Qualcuno dice che l’importante per un presidente del Consiglio è scagliarsi contro le mafie fin dall’esordio in Parlamento. Bene, leggete qua: «Ci aspettano tre anni di lavoro. Tre anni nei quali, uscendo via via dalla crisi, attueremo le grandi riforme. Le riforme istituzionali, dalla riduzione del numero dei parlamentari, all’elezione diretta del premier o del presidente della Repubblica; la grande, grande, grande riforma della giustizia; la profonda riforma e l’ammodernamento del sistema fiscale, […]. Continueremo con la stessa determinazione la lotta contro la mafia e la criminalità organizzata. Vogliamo dare più sicurezza per i cittadini, vogliamo arrivare ad avere meno tasse, meno burocrazia, più infrastrutture e più verde». Se non avete buona memoria, vi aiuto: è Silvio Berlusconi, discorso al Parlamento del maggio 2010. Tanto per dirci quanto valgano le parole.
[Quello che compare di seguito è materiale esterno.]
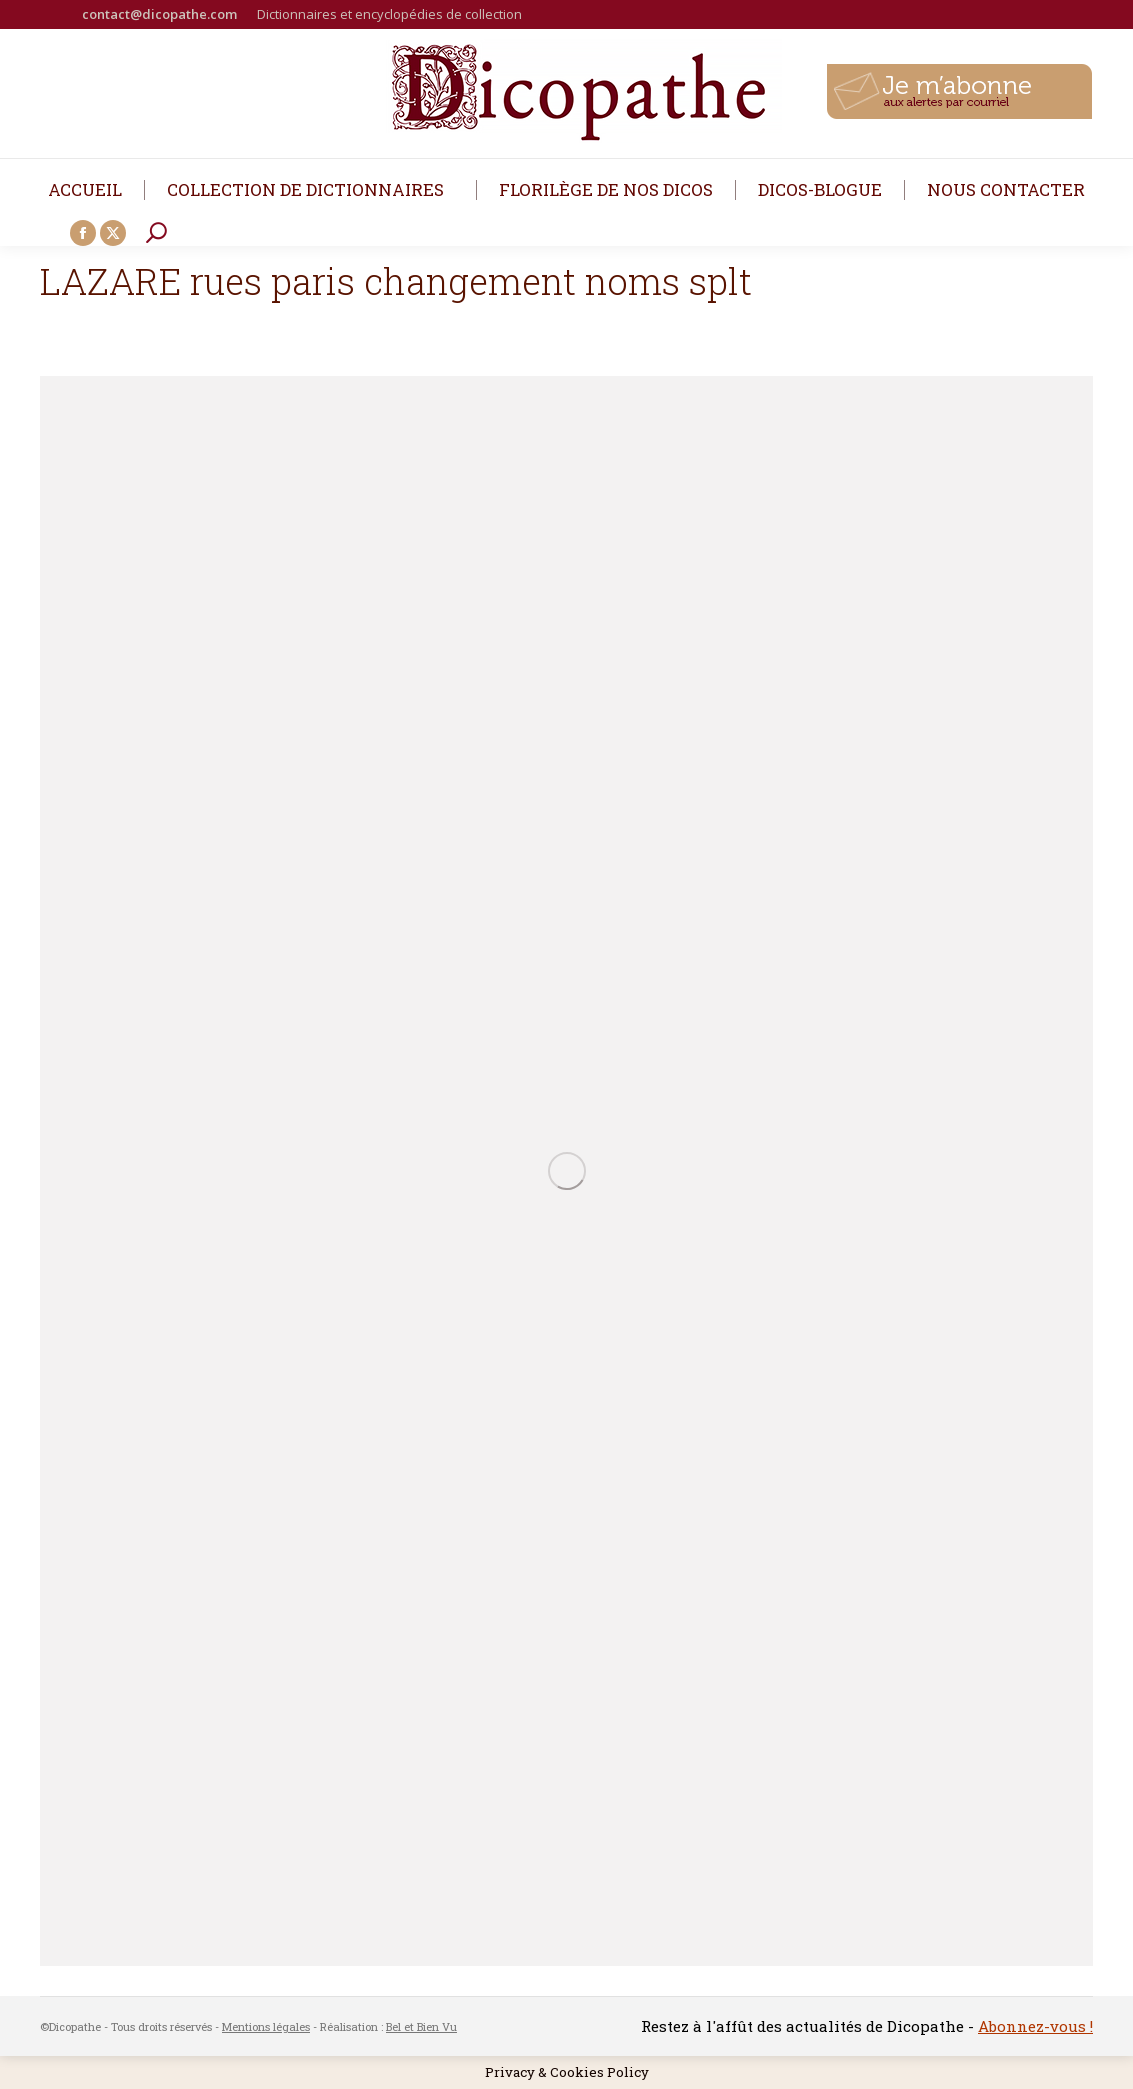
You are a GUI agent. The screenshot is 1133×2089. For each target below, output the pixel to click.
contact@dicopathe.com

Brividi, eh?
Il 6 giugno, il presidente del Consiglio Giuseppe Conte ha pensato bene (furbescamente convinto che basti un po’ di cerchiobottismo retorico per accontentare un po’ tutti) di esprimere solidarietà al presidente della Repubblica Sergio Mattarella per gli infamanti attacchi ricevuti nei giorni scorsi che hanno violentato anche la memoria del fratello Piersanti, ammazzato dalla mafia. Piersanti Mattarella (che sta alla storia dell’antimafia come i verbi essere e avere stanno allo studio della lingua italiana) nel discorso presidenziale è diventato un congiunto con tanto di «adesso non ricordo esattamente». Alcuni dicono che quel «non ricordo esattamente» (detto da uno che ha uno stuolo di assistenti per redigere il discorso, oltre ai suoi due prodi scudieri Di Maio e Salvini) si riferisse all’ignoranza del «social su cui sono avvenuti gli attacchi e non sul nome di Piersanti»: la toppa è peggio del buco. Ma ciò che conta è che tutta questa antimafia esibita come un finto centurione pronto a spennarti davanti al Colosseo è stata sventolata con quel Salvini che di Berlusconi è stato fino a ieri il cavalier servente e con un contratto co-firmato da quella Lega dell’ex tesoriere Belsito, così affiatato con uomini della ‘ndrangheta calabrese, senza ricordare i referenti salviniani che in Sicilia sono appena stati arrestati e indagati per voto di scambio.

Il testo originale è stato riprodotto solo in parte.